§ What is expected: Transcribe every line from the one containing "You are a computer-use" through the end of the records below, exactly, but not the pictures.

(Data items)
━━━━━━━━━━━━━━━━
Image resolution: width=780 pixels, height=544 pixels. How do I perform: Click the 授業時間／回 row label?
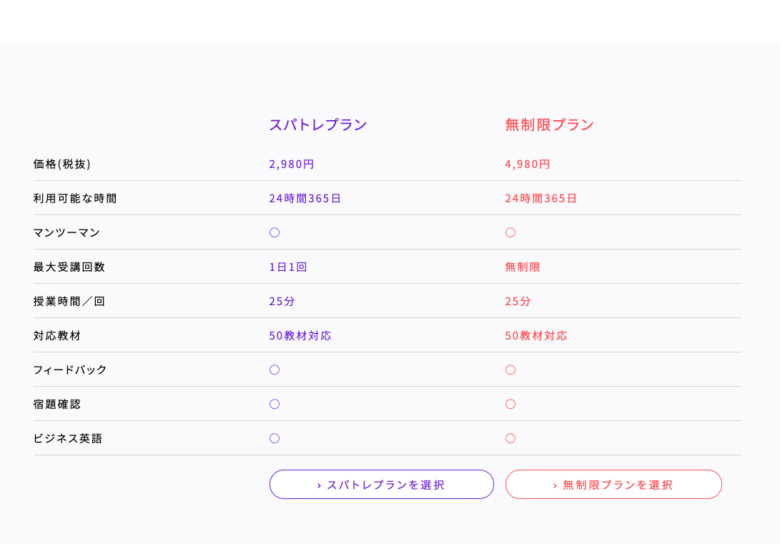(69, 301)
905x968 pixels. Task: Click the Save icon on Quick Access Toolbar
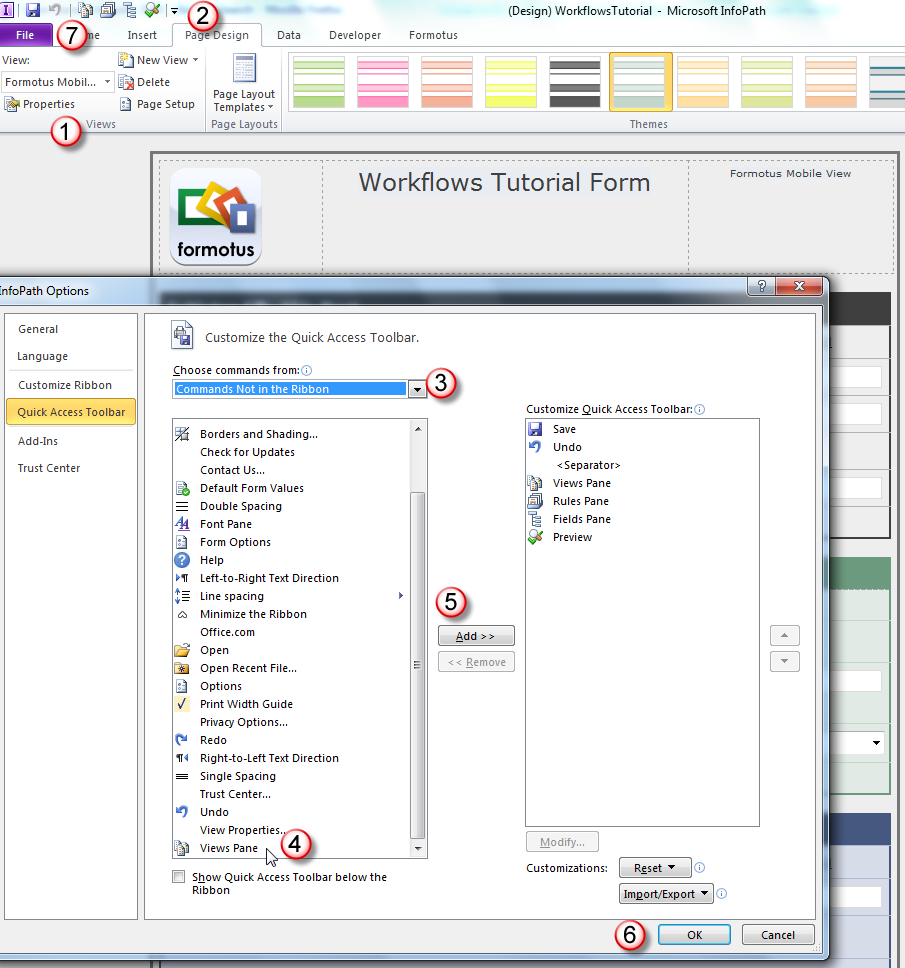(33, 8)
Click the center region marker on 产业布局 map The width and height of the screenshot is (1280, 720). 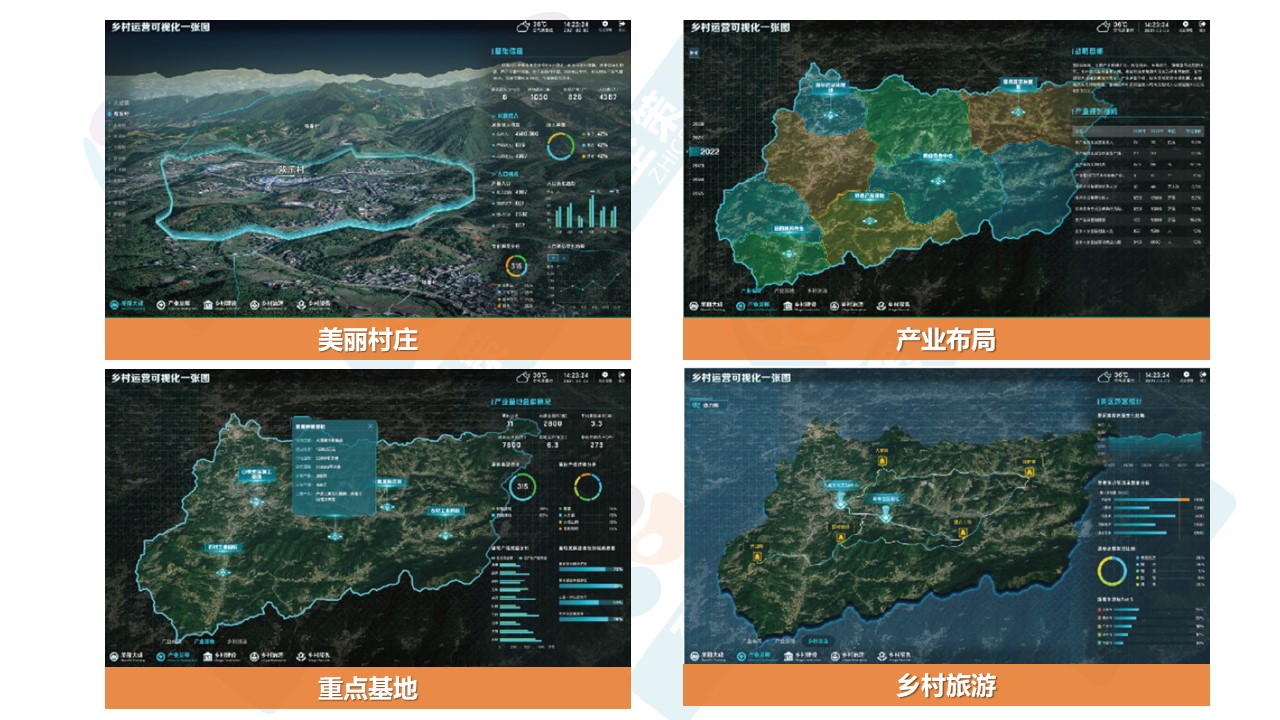point(937,180)
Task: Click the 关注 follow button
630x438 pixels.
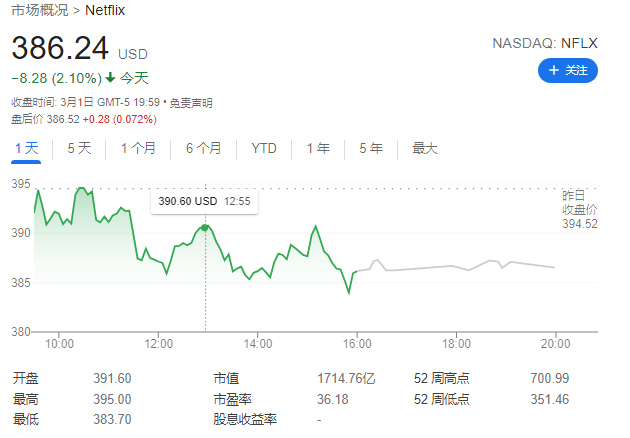Action: (568, 70)
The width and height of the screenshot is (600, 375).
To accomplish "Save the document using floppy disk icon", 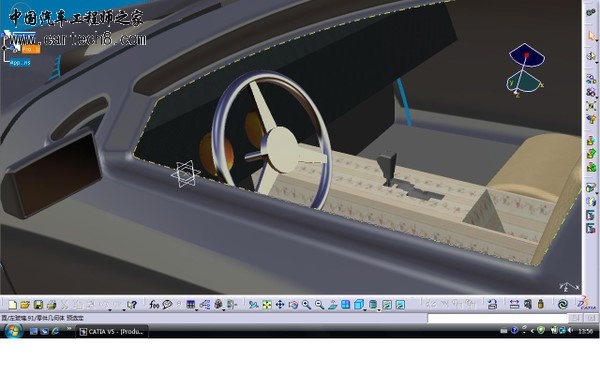I will click(x=38, y=305).
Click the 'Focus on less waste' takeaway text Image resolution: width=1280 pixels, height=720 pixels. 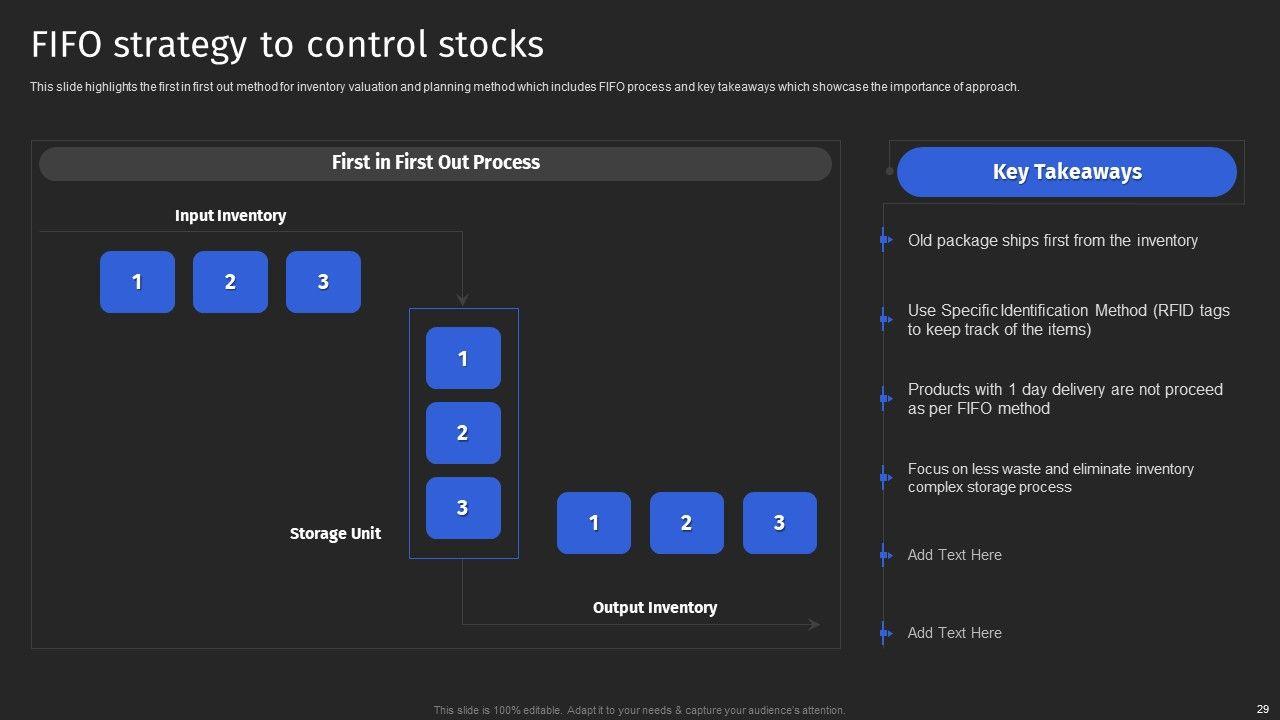click(x=1050, y=478)
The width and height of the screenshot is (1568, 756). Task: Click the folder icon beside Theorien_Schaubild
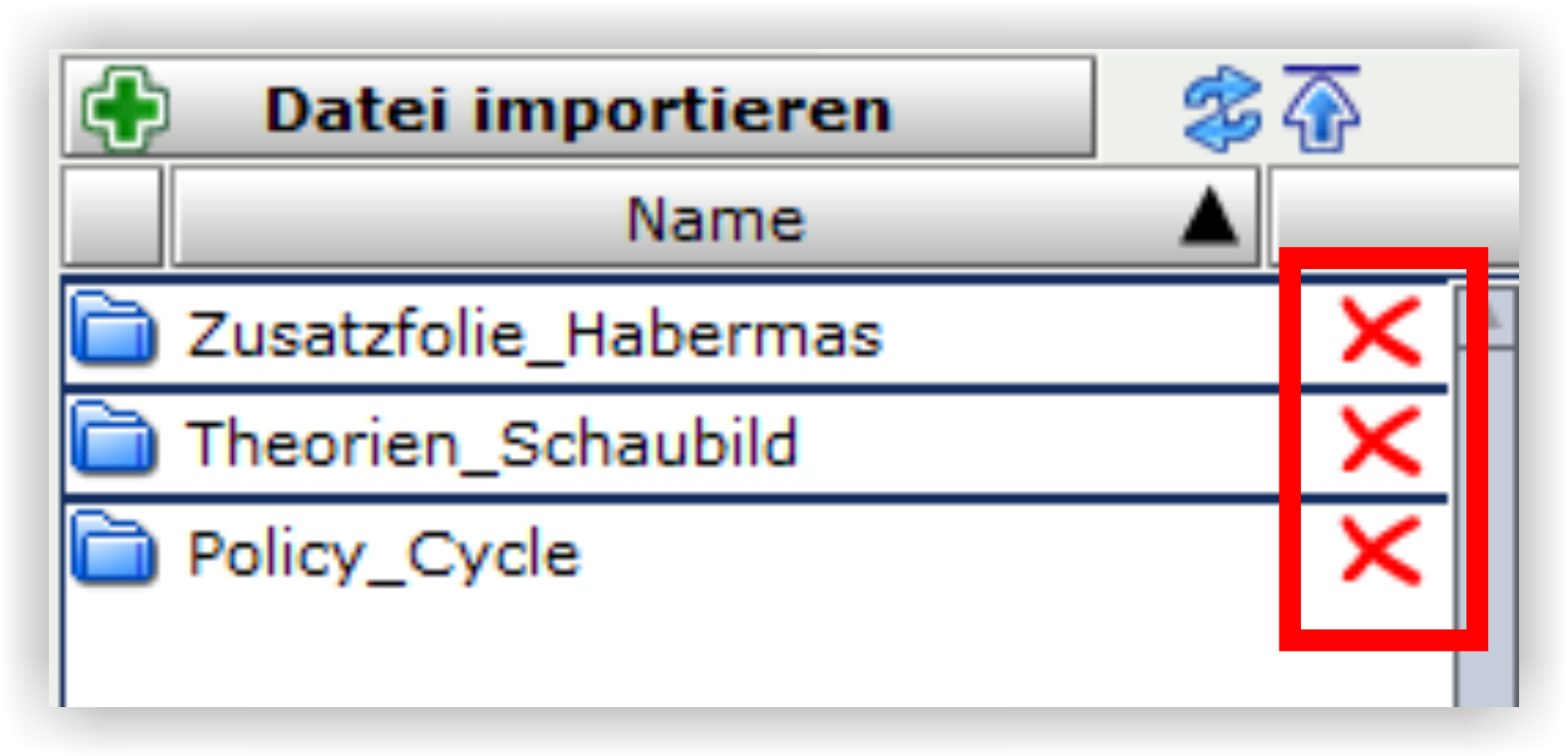(114, 438)
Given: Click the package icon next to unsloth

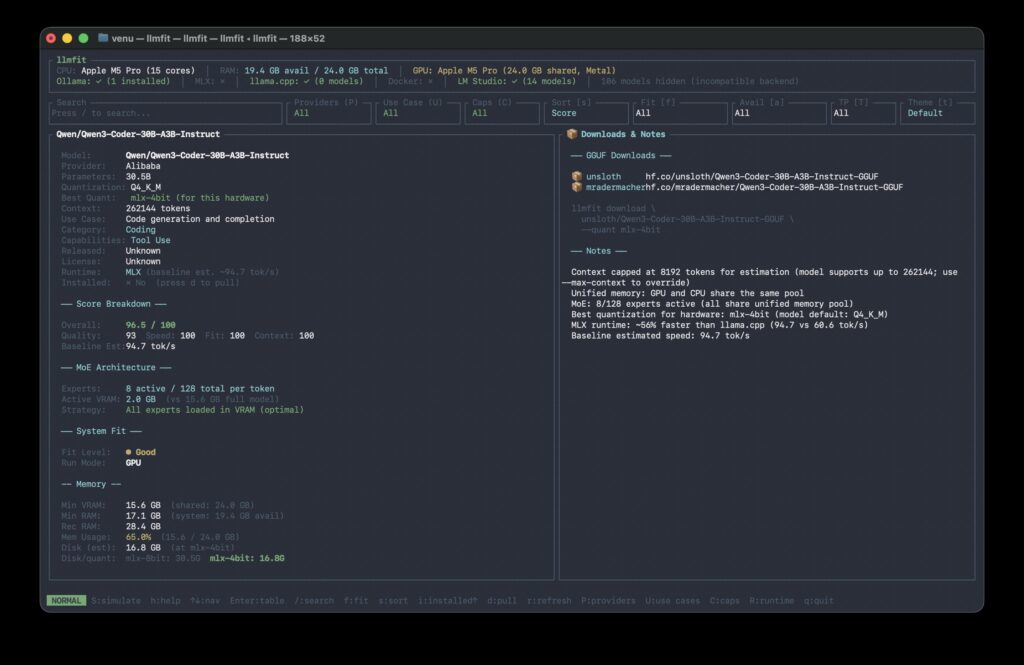Looking at the screenshot, I should point(576,176).
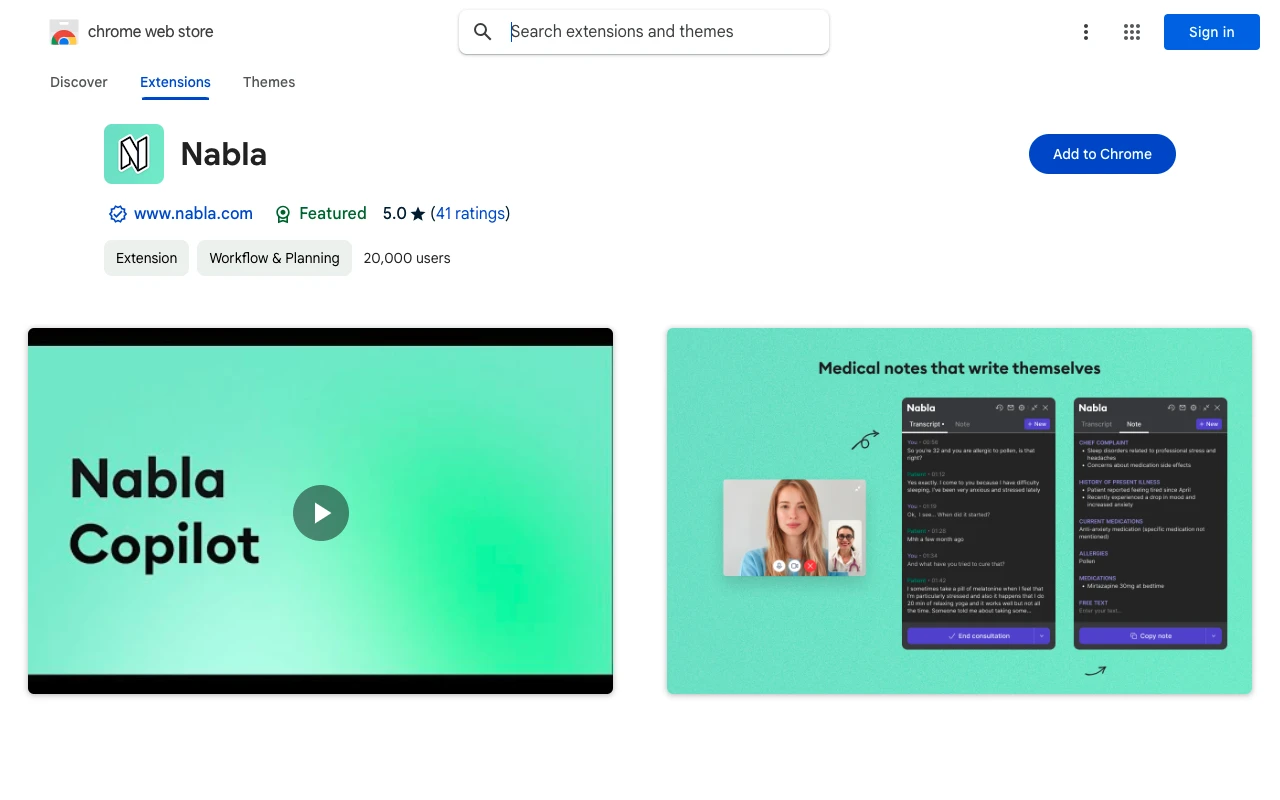The width and height of the screenshot is (1280, 800).
Task: Open the three-dot more options menu
Action: click(1086, 32)
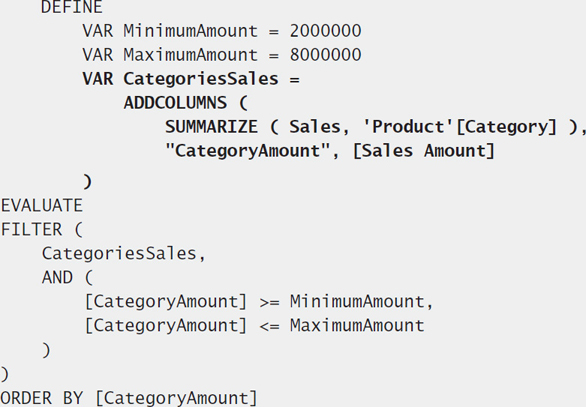
Task: Click MaximumAmount in the last condition
Action: (357, 325)
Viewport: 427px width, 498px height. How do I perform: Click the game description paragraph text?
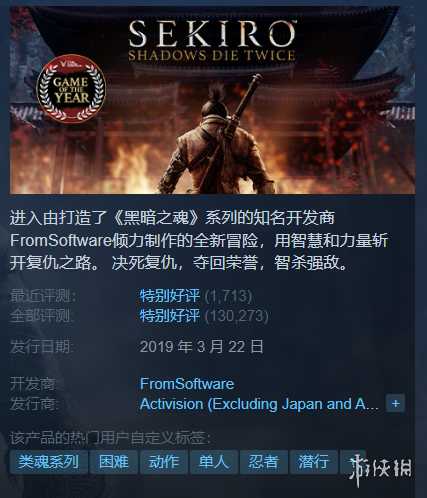point(199,240)
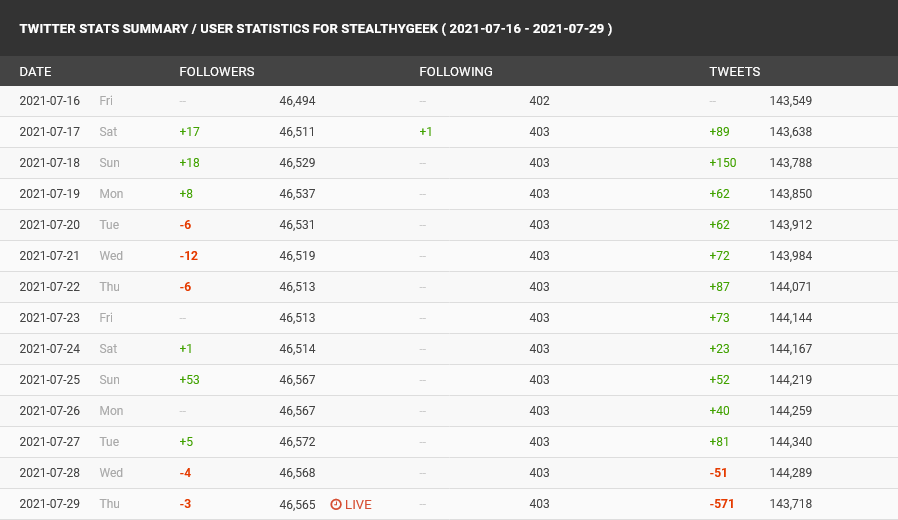The height and width of the screenshot is (520, 898).
Task: Click the +1 following change on 2021-07-17
Action: tap(426, 132)
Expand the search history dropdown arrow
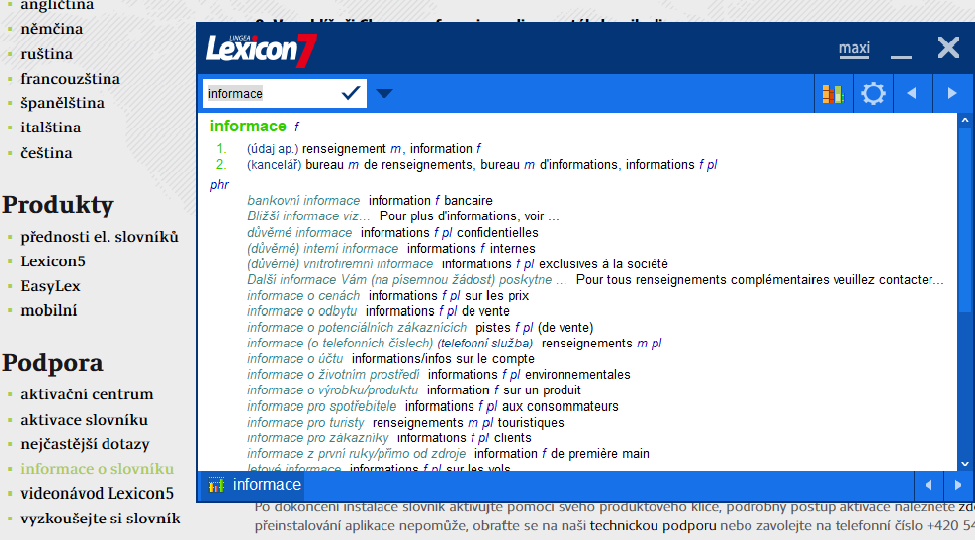 [x=384, y=94]
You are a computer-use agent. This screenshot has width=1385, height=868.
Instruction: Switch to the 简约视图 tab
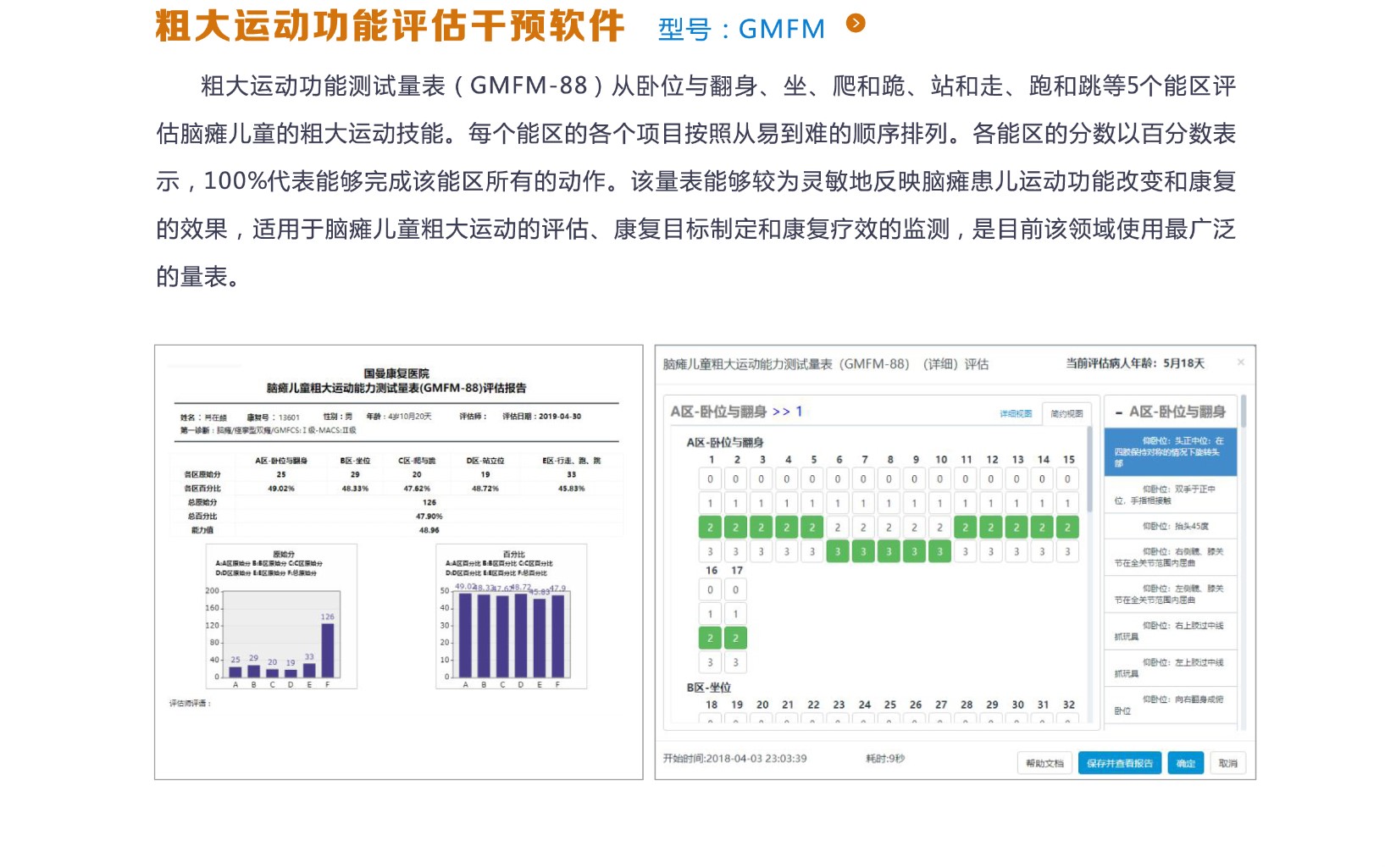[x=1066, y=414]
━━━━━━━━━━━━━━━━
§ Expected answer:
You are a computer-use agent. This screenshot has width=1385, height=868.
Instruction: Switch to the 简约视图 tab
[x=1066, y=414]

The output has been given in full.